• Instructions for the task:
Every record below must come back exactly as given.

Stored items
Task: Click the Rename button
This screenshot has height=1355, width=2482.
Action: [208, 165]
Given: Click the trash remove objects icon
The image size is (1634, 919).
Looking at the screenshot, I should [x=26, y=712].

• Your solution:
Task: Click the Rename button
This screenshot has height=1355, width=2482.
Action: [208, 165]
Given: Click the trash remove objects icon
The image size is (1634, 919).
Looking at the screenshot, I should [x=26, y=712].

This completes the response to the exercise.